======== Dataset content

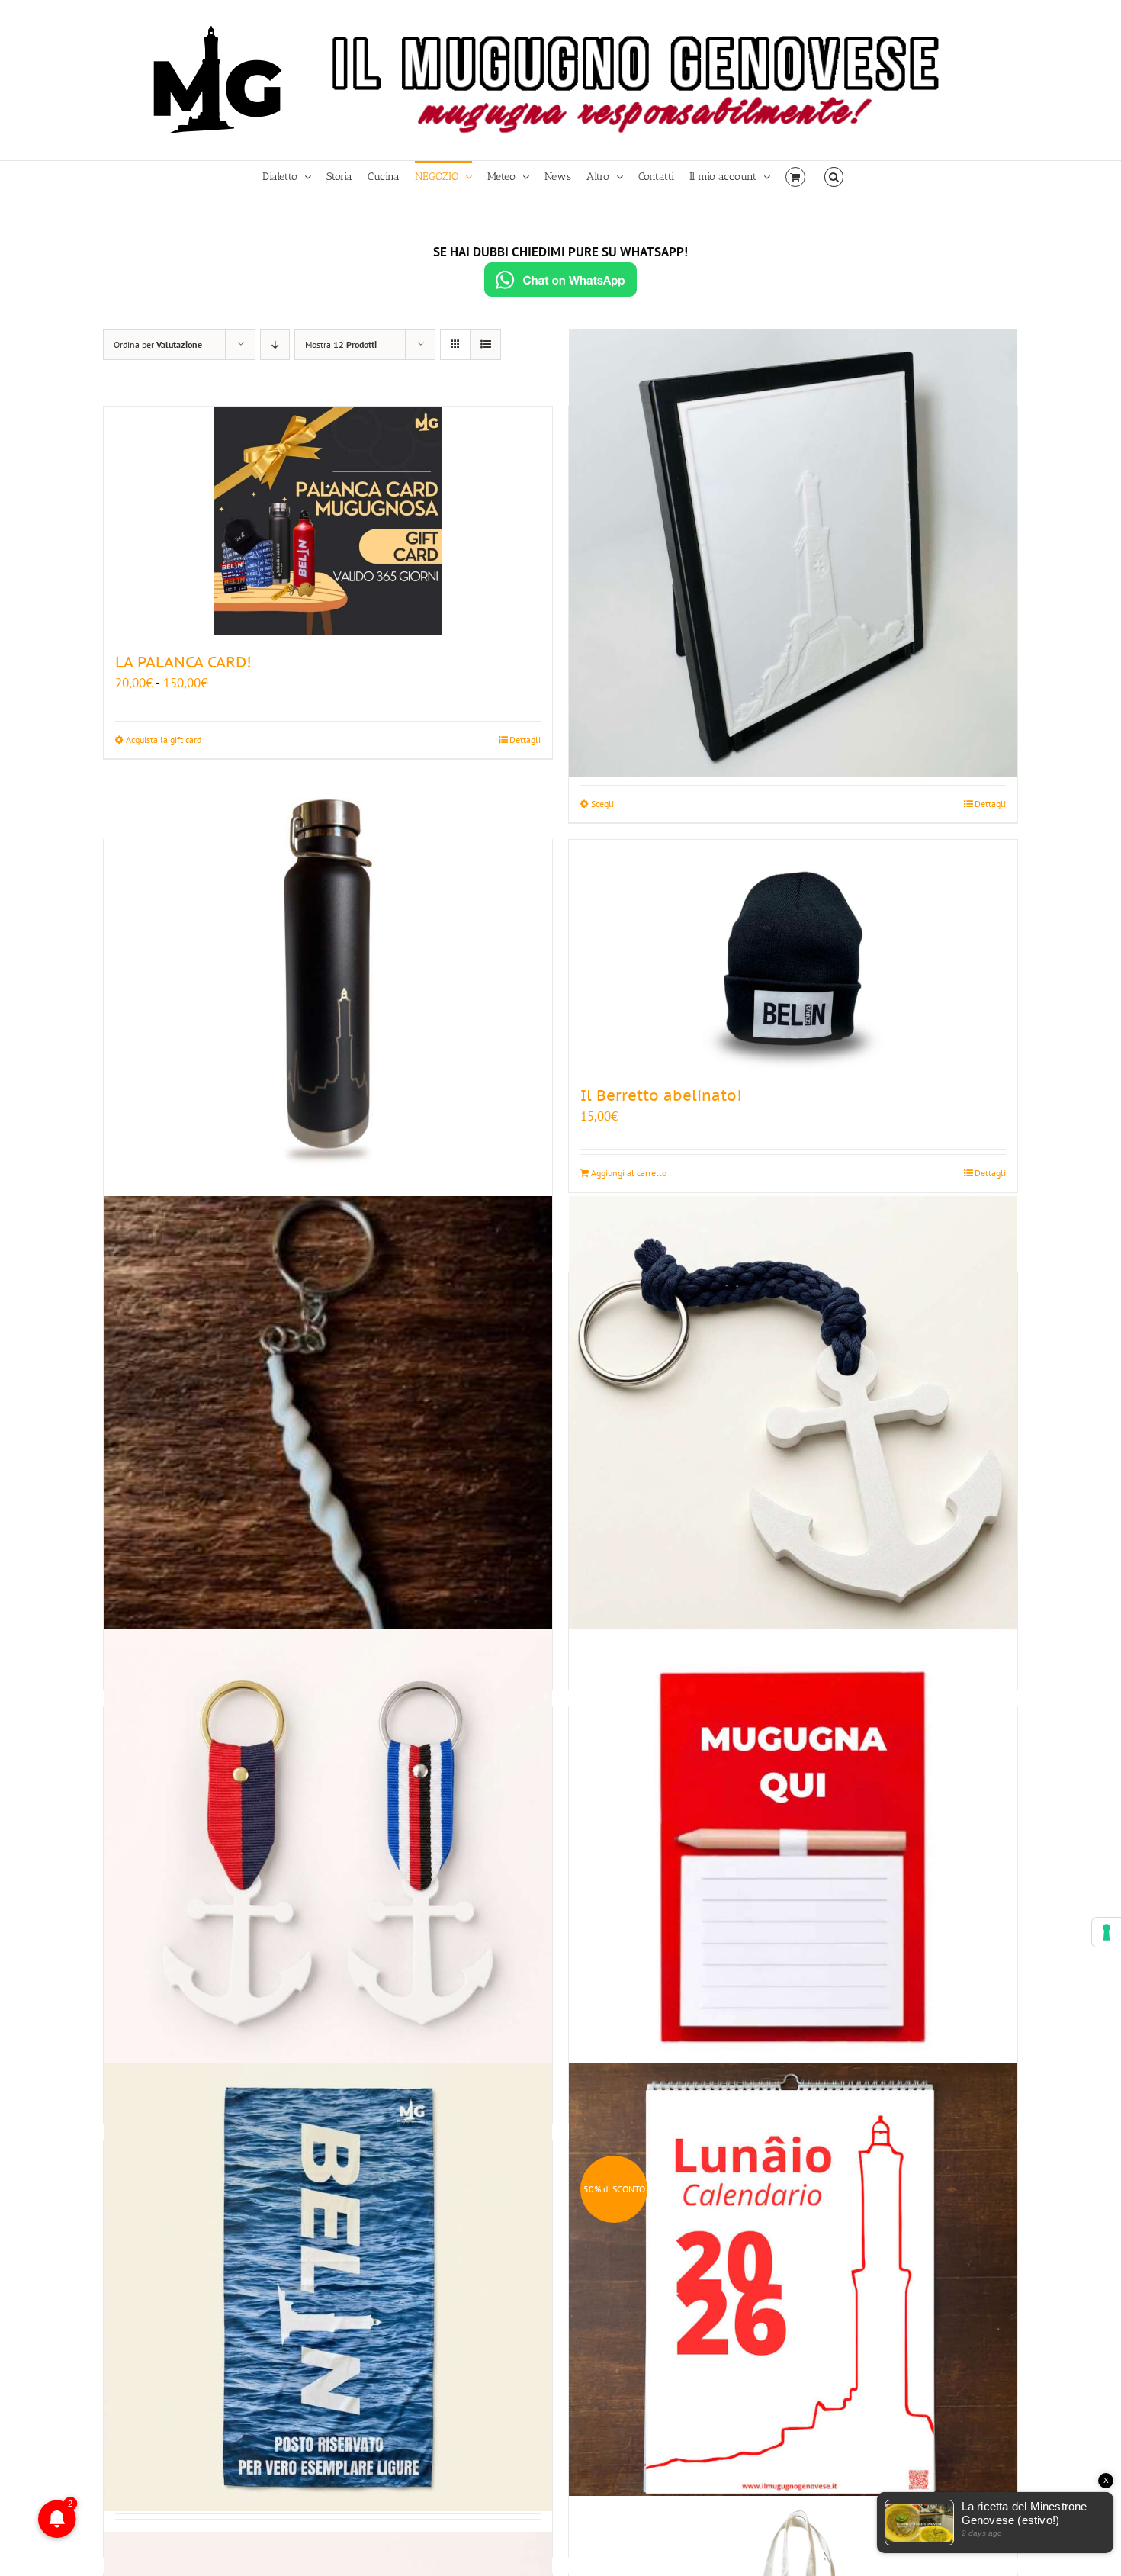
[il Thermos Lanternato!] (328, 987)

================
======== Dataset content

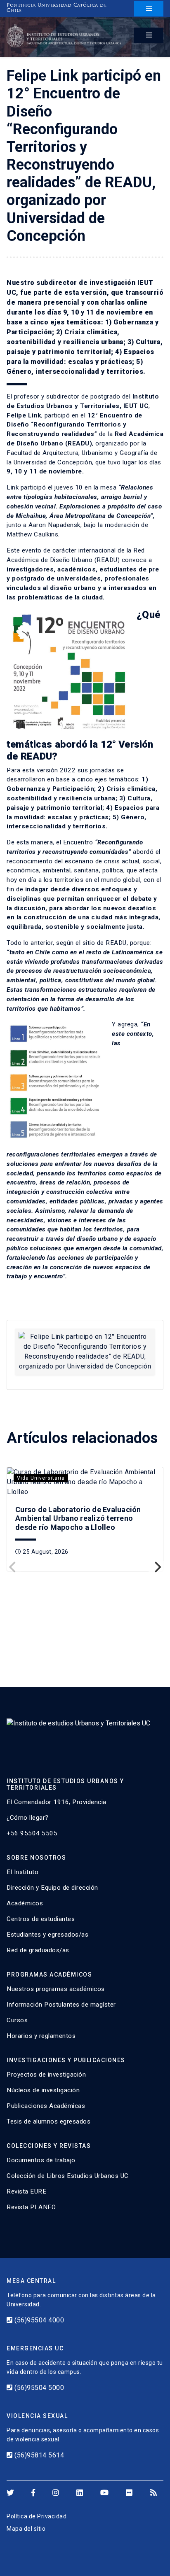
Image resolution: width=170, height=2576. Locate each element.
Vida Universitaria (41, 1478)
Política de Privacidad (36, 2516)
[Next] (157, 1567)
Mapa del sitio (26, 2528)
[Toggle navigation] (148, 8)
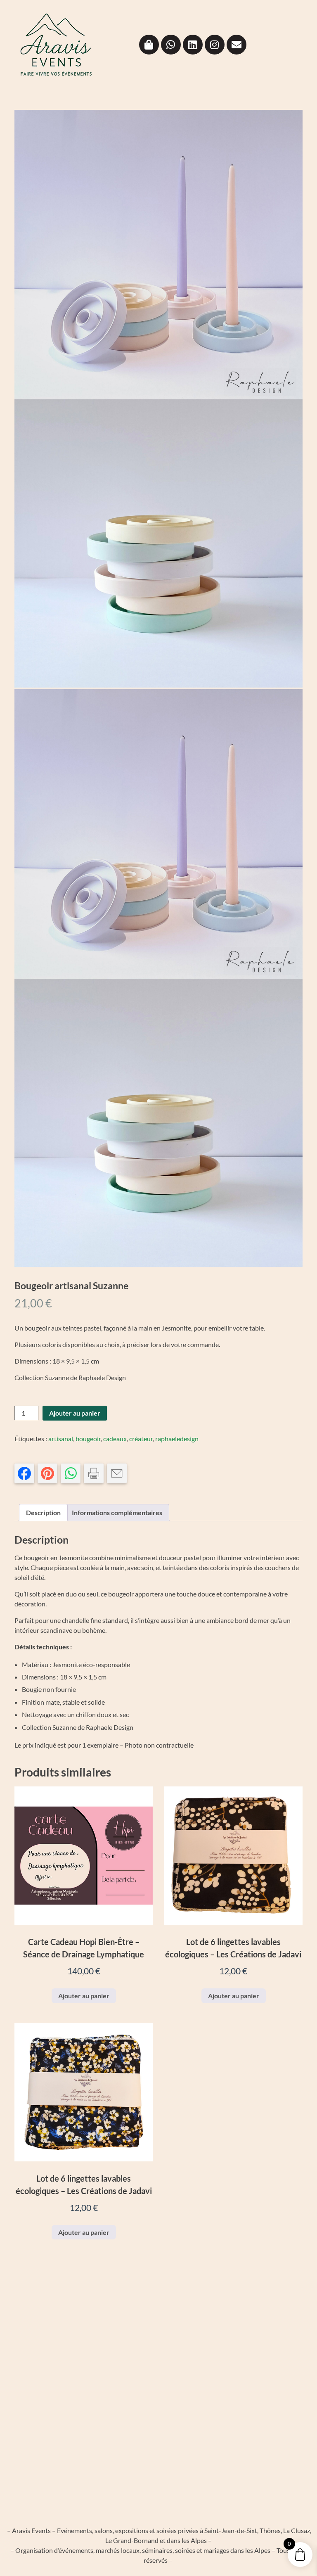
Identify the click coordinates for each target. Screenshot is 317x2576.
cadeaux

================

◆ **Your objective**
The lines to copy are those above that contain "each".

◆ **Response to the exercise**
Image resolution: width=170, height=2576. Locate each element.
Identify the click coordinates for each target. Screenshot is 317x2576.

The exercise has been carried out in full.